Ghawar is the largest conventional oil field in the world, and core to the oil production strategy of Saudi Arabia, but it is also well past its peak production phase.
The field is located onshore in Saudi Arabia. The Ghawar Field was discovered in 1948, production began in 1951 and reached a peak of 5.7 million barrels per day in 1981.
Ghawar is a large north-trending anticlinal structure, some 250 km long and 30 km wide. The Ghawar field currently holds more than a quarter of Saudi Arabia’s total proven oil reserves and accounts for about half of the country’s oil output.

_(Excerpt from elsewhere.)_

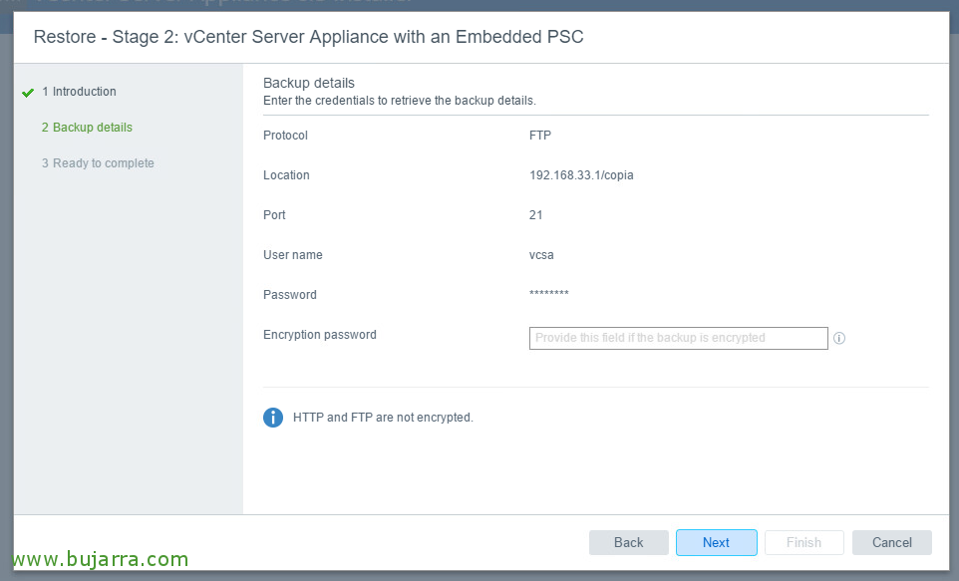The height and width of the screenshot is (581, 959).
Task: Click the blue info icon near the FTP notice
Action: (273, 418)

The field is entirely owned and operated by Saudi Aramco, Saudi's Nationalised Oil Company (NOC). Although it is a single field, it is divided into 6 areas. From north to south, they are Fazran, Ain Dar, Shedgum, Uthmaniyah, Haradh and Hawiyah.

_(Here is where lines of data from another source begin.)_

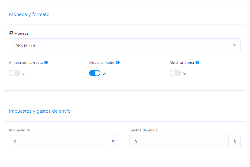The height and width of the screenshot is (167, 250).
Task: Focus the Gastos de envío input field
Action: coord(179,142)
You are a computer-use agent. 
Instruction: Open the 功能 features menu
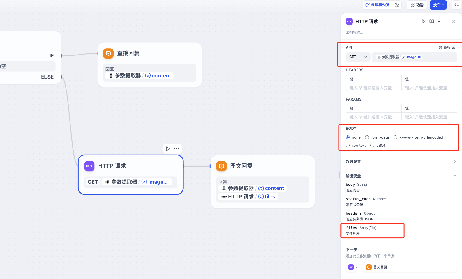click(x=417, y=5)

The production of the Samotlor Field in Russia was greater during the mid-eighties, but this was because production at Ghawar was restrained. Development of the southern Hawiyah and Haradh areas during 1994 to 1996 allowed production from the Ghawar Field to exceed 5 million barrels per day once again, more than Samotlor ever produced.
Saudi Aramco has been developing a carbon capture and storage (CCS) project at Ghawar since 2011 with an aim to demonstrate enhanced oil recovery (EOR) at the field through carbon dioxide (CO2) injection.
According to OilPrice, the Ghawar oil field, which has at times held an almost mythical status both because of its massive size and also because of the complete opaqueness on its inner workings, can’t produce as much as previously thought.
The prospectus says that the Ghawar field can only produce 3.8 million barrels per day (mb/d), not the widely thought 5 mb/d that has floated around for years as a rough estimate.